• _Your task_: In the records below, the lines from the one with "The height and width of the screenshot is (956, 1236)." through the last are to be printed exactly, and nothing else.

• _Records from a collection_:
───

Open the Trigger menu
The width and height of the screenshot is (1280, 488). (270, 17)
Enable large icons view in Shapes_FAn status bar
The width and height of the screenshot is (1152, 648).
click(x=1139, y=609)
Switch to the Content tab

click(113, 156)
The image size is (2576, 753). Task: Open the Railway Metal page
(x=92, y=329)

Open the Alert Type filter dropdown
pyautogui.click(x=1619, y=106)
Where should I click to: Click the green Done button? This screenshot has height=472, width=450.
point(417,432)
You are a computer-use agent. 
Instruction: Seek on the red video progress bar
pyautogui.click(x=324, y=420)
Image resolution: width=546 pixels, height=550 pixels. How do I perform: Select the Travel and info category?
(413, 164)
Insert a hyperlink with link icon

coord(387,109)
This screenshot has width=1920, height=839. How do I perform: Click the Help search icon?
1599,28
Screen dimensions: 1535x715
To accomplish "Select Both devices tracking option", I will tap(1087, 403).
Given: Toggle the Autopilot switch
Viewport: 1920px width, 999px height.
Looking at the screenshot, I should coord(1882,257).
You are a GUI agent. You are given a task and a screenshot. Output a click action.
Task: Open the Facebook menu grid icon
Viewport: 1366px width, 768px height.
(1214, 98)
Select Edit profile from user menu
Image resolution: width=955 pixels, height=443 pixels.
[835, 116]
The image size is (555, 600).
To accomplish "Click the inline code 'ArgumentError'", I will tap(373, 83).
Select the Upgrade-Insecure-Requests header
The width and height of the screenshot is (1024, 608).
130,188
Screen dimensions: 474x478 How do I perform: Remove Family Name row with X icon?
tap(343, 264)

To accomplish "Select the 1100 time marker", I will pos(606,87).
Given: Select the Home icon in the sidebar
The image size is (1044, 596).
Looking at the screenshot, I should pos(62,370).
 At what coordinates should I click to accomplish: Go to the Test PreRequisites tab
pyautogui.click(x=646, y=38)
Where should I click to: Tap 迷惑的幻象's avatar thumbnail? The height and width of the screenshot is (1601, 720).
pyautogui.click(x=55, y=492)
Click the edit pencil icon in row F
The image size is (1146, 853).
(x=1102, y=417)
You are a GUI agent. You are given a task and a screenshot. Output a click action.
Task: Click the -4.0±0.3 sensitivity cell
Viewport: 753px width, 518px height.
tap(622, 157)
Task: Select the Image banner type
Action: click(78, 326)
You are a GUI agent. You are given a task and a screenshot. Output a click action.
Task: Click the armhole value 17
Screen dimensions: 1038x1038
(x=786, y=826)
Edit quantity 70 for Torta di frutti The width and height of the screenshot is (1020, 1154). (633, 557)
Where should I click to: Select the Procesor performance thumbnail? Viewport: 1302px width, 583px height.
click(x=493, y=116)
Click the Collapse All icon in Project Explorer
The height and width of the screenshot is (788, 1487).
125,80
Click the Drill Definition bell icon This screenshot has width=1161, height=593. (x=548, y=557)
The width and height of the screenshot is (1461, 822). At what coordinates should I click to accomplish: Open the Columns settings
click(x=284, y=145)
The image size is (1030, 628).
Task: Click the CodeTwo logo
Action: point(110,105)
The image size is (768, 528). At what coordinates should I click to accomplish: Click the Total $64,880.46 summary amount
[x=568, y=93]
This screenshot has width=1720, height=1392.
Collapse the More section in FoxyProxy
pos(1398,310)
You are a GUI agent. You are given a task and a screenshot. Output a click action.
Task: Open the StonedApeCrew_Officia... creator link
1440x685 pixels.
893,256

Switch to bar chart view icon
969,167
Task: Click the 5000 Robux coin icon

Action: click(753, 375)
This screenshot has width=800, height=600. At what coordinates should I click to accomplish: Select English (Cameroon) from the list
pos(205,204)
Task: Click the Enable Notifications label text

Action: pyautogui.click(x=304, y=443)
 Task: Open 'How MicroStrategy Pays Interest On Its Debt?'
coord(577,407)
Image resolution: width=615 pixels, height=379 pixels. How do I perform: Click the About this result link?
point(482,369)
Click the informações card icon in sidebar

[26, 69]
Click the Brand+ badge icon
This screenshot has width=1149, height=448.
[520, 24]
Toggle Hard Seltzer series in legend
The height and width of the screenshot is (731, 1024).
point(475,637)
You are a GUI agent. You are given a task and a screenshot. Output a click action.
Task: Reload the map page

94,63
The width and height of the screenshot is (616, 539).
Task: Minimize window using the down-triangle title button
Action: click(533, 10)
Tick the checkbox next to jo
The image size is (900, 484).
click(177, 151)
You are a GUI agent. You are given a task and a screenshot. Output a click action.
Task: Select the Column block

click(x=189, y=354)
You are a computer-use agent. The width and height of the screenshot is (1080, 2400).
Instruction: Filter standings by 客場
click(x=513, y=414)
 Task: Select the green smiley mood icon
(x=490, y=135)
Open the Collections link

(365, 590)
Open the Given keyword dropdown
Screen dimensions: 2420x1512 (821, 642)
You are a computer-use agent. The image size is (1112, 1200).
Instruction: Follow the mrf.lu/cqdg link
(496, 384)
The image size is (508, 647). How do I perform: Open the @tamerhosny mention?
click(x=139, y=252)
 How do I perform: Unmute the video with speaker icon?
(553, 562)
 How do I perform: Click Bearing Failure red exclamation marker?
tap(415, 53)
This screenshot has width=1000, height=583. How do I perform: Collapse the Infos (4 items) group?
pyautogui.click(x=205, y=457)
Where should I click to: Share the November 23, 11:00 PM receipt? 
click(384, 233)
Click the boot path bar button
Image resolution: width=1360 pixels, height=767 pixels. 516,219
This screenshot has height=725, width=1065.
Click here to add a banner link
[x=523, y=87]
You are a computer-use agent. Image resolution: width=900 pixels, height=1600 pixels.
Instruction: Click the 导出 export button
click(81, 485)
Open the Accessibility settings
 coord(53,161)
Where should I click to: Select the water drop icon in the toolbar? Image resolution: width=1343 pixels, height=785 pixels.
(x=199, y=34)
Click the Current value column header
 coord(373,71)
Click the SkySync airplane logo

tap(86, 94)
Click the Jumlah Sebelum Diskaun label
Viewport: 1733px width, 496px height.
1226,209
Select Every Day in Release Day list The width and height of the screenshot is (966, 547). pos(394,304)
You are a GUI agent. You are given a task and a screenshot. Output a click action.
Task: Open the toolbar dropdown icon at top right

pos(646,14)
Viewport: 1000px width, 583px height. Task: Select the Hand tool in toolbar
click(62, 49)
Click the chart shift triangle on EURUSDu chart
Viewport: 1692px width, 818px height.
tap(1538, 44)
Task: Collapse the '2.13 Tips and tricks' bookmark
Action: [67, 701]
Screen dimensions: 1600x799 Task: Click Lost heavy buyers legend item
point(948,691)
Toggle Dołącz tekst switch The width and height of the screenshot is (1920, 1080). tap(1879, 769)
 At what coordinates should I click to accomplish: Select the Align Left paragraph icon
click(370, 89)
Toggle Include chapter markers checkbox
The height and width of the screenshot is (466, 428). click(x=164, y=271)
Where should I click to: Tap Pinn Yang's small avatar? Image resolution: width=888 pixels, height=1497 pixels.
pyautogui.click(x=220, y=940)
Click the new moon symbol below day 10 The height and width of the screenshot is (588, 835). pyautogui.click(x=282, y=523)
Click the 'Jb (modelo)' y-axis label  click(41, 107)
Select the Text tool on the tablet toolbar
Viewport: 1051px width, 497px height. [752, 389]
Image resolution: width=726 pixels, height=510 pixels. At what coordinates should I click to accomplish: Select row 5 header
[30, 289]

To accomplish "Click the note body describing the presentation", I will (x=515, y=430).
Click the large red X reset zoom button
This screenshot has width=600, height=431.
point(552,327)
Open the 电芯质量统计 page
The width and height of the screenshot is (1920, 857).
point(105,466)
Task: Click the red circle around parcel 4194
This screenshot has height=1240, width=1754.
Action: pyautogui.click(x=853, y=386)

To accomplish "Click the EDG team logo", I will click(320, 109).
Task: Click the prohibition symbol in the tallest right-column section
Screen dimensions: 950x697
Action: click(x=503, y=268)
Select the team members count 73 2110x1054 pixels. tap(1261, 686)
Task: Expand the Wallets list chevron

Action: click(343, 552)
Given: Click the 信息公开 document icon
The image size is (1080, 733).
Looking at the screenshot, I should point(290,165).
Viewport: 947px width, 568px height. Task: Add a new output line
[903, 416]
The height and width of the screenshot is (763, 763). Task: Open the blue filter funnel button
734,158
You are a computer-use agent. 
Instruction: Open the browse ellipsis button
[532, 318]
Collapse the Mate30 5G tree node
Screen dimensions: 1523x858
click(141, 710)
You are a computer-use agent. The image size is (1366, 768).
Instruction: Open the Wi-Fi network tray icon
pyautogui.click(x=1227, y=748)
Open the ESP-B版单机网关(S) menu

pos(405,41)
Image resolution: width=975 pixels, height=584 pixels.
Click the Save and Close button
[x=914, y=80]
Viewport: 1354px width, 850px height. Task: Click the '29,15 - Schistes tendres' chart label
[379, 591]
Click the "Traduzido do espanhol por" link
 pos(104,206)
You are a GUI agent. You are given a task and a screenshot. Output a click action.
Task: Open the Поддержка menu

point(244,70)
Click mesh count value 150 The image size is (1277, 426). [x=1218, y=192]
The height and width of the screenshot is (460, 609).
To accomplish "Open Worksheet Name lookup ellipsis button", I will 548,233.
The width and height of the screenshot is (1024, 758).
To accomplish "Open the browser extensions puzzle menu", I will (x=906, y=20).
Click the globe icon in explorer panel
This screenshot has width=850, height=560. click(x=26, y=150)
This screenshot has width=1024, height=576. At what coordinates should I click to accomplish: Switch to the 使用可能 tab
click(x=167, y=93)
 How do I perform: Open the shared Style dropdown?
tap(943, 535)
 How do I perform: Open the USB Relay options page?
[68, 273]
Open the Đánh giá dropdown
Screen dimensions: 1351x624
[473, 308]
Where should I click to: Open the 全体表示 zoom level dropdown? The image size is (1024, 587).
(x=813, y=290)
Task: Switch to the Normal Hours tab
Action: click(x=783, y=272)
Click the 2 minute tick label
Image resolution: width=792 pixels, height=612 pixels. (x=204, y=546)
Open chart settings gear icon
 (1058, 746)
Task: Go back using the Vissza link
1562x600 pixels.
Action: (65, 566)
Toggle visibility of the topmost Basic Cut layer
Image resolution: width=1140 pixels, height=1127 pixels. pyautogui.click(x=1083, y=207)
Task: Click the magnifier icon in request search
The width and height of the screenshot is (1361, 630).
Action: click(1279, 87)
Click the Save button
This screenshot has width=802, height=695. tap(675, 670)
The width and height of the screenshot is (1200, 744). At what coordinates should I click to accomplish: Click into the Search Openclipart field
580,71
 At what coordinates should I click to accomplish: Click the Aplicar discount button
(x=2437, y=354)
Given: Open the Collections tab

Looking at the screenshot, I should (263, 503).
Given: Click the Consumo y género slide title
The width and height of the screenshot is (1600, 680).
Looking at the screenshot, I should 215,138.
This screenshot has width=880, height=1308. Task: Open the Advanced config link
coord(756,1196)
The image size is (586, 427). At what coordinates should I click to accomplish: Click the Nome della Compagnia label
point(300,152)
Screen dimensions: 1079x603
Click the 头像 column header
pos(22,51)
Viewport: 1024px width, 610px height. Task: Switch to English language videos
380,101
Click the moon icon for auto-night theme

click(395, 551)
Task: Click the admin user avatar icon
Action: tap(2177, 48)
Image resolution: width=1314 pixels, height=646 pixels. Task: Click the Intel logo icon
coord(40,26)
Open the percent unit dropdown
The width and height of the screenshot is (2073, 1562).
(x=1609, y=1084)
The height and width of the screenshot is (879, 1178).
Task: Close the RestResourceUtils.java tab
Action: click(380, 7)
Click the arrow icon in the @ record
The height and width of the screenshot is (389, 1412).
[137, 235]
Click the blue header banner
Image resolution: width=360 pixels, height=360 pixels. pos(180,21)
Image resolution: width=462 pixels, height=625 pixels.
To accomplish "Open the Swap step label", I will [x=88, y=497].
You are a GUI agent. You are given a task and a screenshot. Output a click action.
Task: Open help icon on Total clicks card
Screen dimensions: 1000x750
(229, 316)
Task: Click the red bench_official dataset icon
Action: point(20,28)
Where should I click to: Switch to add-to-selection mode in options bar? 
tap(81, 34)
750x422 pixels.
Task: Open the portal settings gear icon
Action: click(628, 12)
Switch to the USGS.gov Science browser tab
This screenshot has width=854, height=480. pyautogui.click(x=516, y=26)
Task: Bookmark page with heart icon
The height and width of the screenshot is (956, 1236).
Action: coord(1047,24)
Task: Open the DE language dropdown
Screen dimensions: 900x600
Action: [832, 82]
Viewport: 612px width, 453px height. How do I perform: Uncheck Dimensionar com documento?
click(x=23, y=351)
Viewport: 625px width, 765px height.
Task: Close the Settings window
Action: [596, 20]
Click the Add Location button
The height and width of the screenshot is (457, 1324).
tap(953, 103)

───

• _Reply_:
The height and width of the screenshot is (956, 1236).
Action: coord(1047,24)
Task: Open the DE language dropdown
Screen dimensions: 900x600
Action: [832, 82]
Viewport: 612px width, 453px height. How do I perform: Uncheck Dimensionar com documento?
click(x=23, y=351)
Viewport: 625px width, 765px height.
Task: Close the Settings window
Action: [596, 20]
Click the Add Location button
The height and width of the screenshot is (457, 1324).
tap(953, 103)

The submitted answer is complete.